→ **Excerpted records**

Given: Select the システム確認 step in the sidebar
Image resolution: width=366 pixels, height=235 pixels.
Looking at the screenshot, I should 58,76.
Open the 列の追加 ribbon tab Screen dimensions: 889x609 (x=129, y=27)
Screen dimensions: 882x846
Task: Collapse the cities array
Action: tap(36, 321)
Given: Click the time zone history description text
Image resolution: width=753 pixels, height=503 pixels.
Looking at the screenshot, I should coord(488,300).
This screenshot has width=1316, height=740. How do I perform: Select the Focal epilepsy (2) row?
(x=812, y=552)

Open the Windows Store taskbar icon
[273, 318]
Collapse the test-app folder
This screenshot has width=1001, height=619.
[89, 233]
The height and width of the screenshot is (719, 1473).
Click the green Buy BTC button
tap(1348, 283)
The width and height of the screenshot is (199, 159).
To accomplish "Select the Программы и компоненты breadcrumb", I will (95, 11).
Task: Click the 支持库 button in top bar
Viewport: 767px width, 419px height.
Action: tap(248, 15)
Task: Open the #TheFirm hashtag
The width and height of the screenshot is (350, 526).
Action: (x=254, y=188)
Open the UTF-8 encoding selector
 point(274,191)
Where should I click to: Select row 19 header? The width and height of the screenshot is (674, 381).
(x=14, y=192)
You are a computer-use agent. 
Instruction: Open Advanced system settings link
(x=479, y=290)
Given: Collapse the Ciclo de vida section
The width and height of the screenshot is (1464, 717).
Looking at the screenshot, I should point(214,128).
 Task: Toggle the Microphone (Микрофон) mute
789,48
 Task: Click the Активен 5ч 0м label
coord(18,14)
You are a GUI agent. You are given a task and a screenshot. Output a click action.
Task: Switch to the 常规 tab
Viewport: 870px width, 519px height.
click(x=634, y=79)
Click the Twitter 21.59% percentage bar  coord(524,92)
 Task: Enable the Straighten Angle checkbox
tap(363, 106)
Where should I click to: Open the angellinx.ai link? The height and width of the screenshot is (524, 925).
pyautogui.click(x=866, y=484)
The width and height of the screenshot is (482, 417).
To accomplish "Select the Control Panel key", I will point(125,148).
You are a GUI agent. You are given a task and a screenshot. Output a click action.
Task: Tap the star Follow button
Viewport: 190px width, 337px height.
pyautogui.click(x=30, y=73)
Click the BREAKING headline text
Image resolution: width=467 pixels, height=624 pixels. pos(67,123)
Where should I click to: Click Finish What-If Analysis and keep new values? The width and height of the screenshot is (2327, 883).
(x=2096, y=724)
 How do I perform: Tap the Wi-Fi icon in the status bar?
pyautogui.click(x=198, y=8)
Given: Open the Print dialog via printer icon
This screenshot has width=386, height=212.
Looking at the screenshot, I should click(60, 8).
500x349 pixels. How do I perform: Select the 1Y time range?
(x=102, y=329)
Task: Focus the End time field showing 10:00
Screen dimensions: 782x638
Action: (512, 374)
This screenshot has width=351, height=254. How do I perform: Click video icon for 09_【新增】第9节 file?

→ **Brief**
In the material above, transcribe exactly the lines beginning at the one with "Viewport: 767px width, 419px height." and ending at the one with "Click the Twitter", both included.

→ **Solution to this problem**
Viewport: 767px width, 419px height.
Action: tap(248, 15)
Task: Open the #TheFirm hashtag
The width and height of the screenshot is (350, 526).
Action: (x=254, y=188)
Open the UTF-8 encoding selector
 point(274,191)
Where should I click to: Select row 19 header? The width and height of the screenshot is (674, 381).
(x=14, y=192)
You are a computer-use agent. 
Instruction: Open Advanced system settings link
(x=479, y=290)
Given: Collapse the Ciclo de vida section
The width and height of the screenshot is (1464, 717).
Looking at the screenshot, I should point(214,128).
 Task: Toggle the Microphone (Микрофон) mute
789,48
 Task: Click the Активен 5ч 0м label
coord(18,14)
You are a GUI agent. You are given a task and a screenshot. Output a click action.
Task: Switch to the 常规 tab
Viewport: 870px width, 519px height.
click(x=634, y=79)
Click the Twitter 21.59% percentage bar  coord(524,92)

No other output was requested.